While neither of those choices is in and of itself a deal-breaker, how YouTube allows you to download videos in the first place was.
When downloading a YouTube video, you have to start by picking a format. Running youtube-dl with the -F argument can give you an idea of what formats are available for a given video:
❯ youtube-dl -F https://www.youtube.com/watch\?v\=dQw4w9WgXcQ
[youtube] dQw4w9WgXcQ: Downloading webpage
[youtube] dQw4w9WgXcQ: Downloading player d2cc1285
[info] Available formats for dQw4w9WgXcQ:
format code extension resolution note
249 webm audio only tiny 46k , webm_dash container, opus @ 46k (48000Hz), 1.18MiB
250 webm audio only tiny 61k , webm_dash container, opus @ 61k (48000Hz), 1.55MiB
140 m4a audio only tiny 129k , m4a_dash container, mp4a.40.2@129k (44100Hz), 3.27MiB
251 webm audio only tiny 129k , webm_dash container, opus @129k (48000Hz), 3.28MiB
394 mp4 256x144 144p 67k , mp4_dash container, av01.0.00M.08@ 67k, 25fps, video only, 1.71MiB
160 mp4 256x144 144p 71k , mp4_dash container, avc1.4d400c@ 71k, 25fps, video only, 1.81MiB
278 webm 256x144 144p 89k , webm_dash container, vp9@ 89k, 25fps, video only, 2.27MiB
133 mp4 426x240 240p 117k , mp4_dash container, avc1.4d4015@ 117k, 25fps, video only, 2.96MiB
395 mp4 426x240 240p 133k , mp4_dash container, av01.0.00M.08@ 133k, 25fps, video only, 3.37MiB
242 webm 426x240 240p 159k , webm_dash container, vp9@ 159k, 25fps, video only, 4.02MiB
134 mp4 640x360 360p 219k , mp4_dash container, avc1.4d401e@ 219k, 25fps, video only, 5.55MiB
396 mp4 640x360 360p 259k , mp4_dash container, av01.0.01M.08@ 259k, 25fps, video only, 6.57MiB
243 webm 640x360 360p 273k , webm_dash container, vp9@ 273k, 25fps, video only, 6.91MiB
135 mp4 854x480 480p 337k , mp4_dash container, avc1.4d401e@ 337k, 25fps, video only, 8.52MiB
244 webm 854x480 480p 397k , webm_dash container, vp9@ 397k, 25fps, video only, 10.05MiB
397 mp4 854x480 480p 448k , mp4_dash container, av01.0.04M.08@ 448k, 25fps, video only, 11.33MiB
136 mp4 1280x720 720p 655k , mp4_dash container, avc1.4d401f@ 655k, 25fps, video only, 16.57MiB
247 webm 1280x720 720p 699k , webm_dash container, vp9@ 699k, 25fps, video only, 17.69MiB
398 mp4 1280x720 720p 889k , mp4_dash container, av01.0.05M.08@ 889k, 25fps, video only, 22.48MiB
399 mp4 1920x1080 1080p 1649k , mp4_dash container, av01.0.08M.08@1649k, 25fps, video only, 41.69MiB
137 mp4 1920x1080 1080p 3546k , mp4_dash container, avc1.640028@3546k, 25fps, video only, 89.65MiB
18 mp4 640x360 360p 594k , avc1.42001E, 25fps, mp4a.40.2 (48000Hz), 15.04MiB (best)

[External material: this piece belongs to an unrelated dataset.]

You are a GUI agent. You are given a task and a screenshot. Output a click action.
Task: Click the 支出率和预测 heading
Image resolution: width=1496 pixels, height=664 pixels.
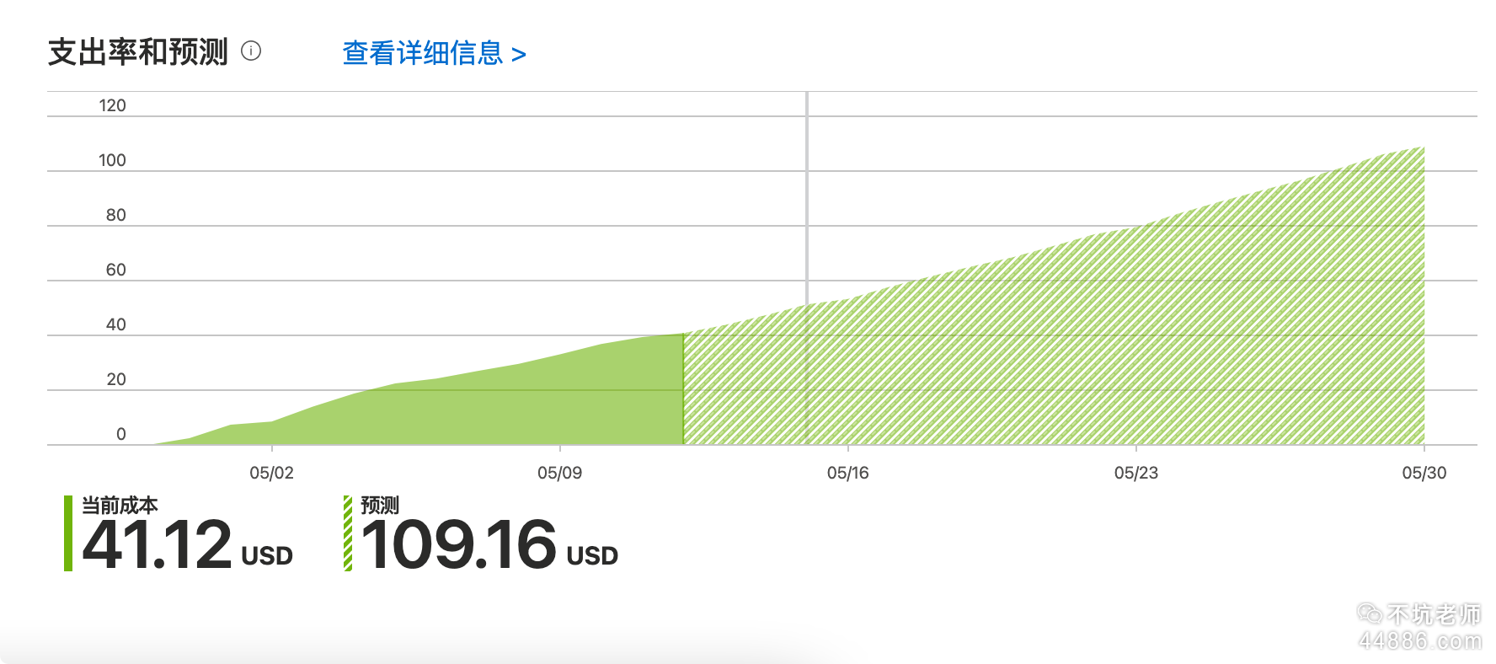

Each of these formats has a corresponding googlevideo.com/videoplayback URL that will provide you with raw access to the file content of that format. Sadly, the API is incapable of handling timestamps. It does, however, support range requests. And if you’ve ever looked at what YouTube itself is doing while a video is loading, you’d notice many requests in the Networking Tab fetching data from googlevideo.com/videoplayback with an incrementing range query parameter.
On the surface, this seems like a non-issue in the context of youtube-dl. Their documentation shows examples of how to splice out a subsection of a video based on timestamps. But this is really just downloading the full video and then passing it to ffmpeg to slice up. While this might be acceptable for smaller bots with fairly constrained use cases and appropriate rate limits to accommodate the extra overhead, the parallelism and performance constraints of isobot can’t afford this cost.
YouTube Developer API⌗
Using the YouTube Developer API removes the necessity for youtube-dl. This saves you from needing to extract URLs from raw HTML and JavaScript, but won’t save you from still needing to use ffmpeg to splice up the video after downloading it.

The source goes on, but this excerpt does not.